Descrição
Não sei o que nós estamos pensando. Estamos querendo apenas aquela comida que parece boa, querendo televisão, alguns têm carro. Mas nós não fomos deixados aqui para ter essas coisas. Elas foram deixadas para os jurua [brancos], essas coisas bonitas. E as divindades, que são dos nossos, têm tudo isso também. Mas os objetos deles não são perecíveis. Eles têm carro, têm moto, bicicleta, cavalo, todas essas coisas eles têm também. Tupã tem sanfona, violão, tem todas essas coisas, mas ela s não estragam nunca. As coisas dos brancos não são assim: eles podem ter tudo, mas amanhã ou depois de amanhã, já vemos no lixo, o carro perecível deles. É como se fosse como os nhanderu, mas não alcança eles. Porque os brancos morrem, todo ano morrem, cada noite, cada manhã, estão morrendo. Eles ficaram destinados a isso, depois que erraram para Nhanderu Tupã: maltrataram o filho dele e, assim, fizeram mal para si mesmos. Tupãra’y [Jesus] poderia ter vivido mais uns dias, mais um tempo na terra, mas morreu mais cedo, por culpa deles. E ainda falam pra nós: “Vocês têm que pedir perdão, têm que se fazer perdoar”, assim falou o crente. Por que eu iria falar com os Nhanderu kuery pedindo perdão se não fomos nós que matamos Tupãra’y? Vocês que mataram ele! Quando eles quiserem destruir com os jurua, vão destruir, vão destruir todos nós. Vão derrubar todos nós, por culpa deles. Por isso, nos assustamos. Em que ano vai acontecer? Tem muitas coisas pra gente contar para os jurua. Em um dia não dá pra contar tudo. Se sentar um dia, dois dias, também não conta tudo. A gente faz assim, manda gravar. É muito importante pra gente, mas já estamos atrasados nisso hoje.
— Vera Miri
Este livro é um refinado estudo da cosmologia guarani, produto de uma longa e densa colaboração entre o autor e os Guarani Mbya, em aldeias próximas e distantes da metrópole de São Paulo e de outras áreas do Sul e Sudeste do Brasil. Sua contribuição está na escuta atenta das reflexões e debates de jovens e velhos, em torno das maneiras de como foi e de como ainda é possível conviver com os estragos causados pelos modos de vida dos não índios. Particularmente interessantes são os ensinamentos sobre as cidades, seus objetos e tecnologias, pois, para os Guarani, os deuses moram em cidades. Nas plataformas celestes, as moradas das divindades são cidades, onde tudo é belo e reluzente, ou seja, onde tudo é imperecível: a energia elétrica não apaga, os carros e as motos não quebram, as coisas não se transformam em lixo. Nesta terra, os Guarani raramente têm acesso a essas mercadorias, que foram feitas para os brancos, “para enganá-los”, como nos
explicam os interlocutores de Daniel Calazans Pierri. Aqui, tudo estraga: as coisas são apenas imagens perecíveis dos modelos originários controlados pelas divindades. Os depoimentos dos Guarani fartamente apresentados no livro, e traduzidos com esmero, revelam uma poderosa crítica ao fetichismo das mercadorias.

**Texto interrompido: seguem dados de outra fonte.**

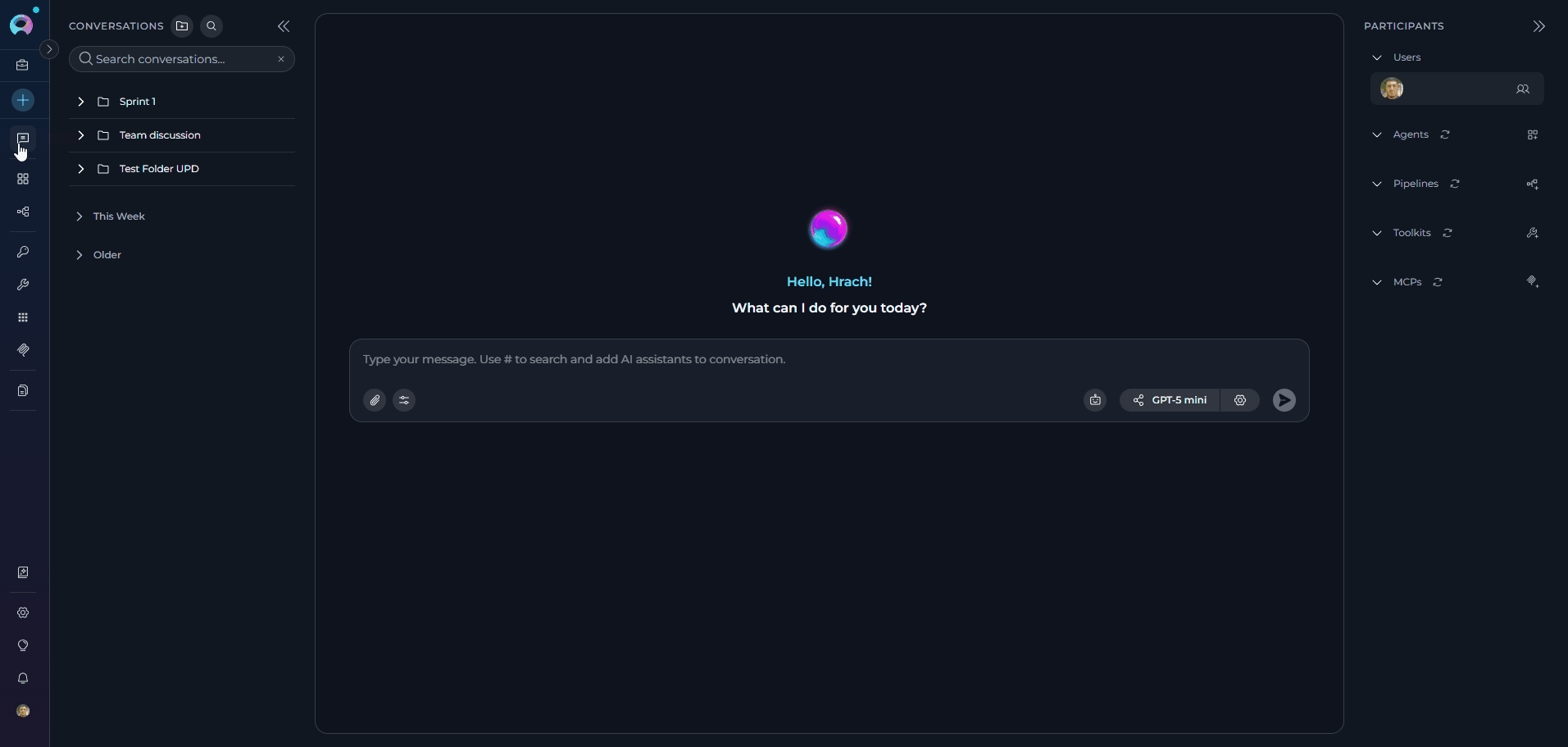Collapse the Users section
1568x747 pixels.
1376,57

— Dominique Tilkin Gallois, na orelha
SOBRE o AUTOR
Daniel Calazans Pierri é mestre em Antropologia Social pela Universidade de São Paulo (USP), onde desenvolveu pesquisas vinculado ao Centro de Estudos Ameríndios (CEstA). Atua como indigenista desde 2005 junto aos Guarani Mbya nas regiões Sul e Sudeste do Brasil, com ênfase no acompanhamento de processos de regularização fundiária. É associado ao Centro de Trabalho Indigenista (CTI).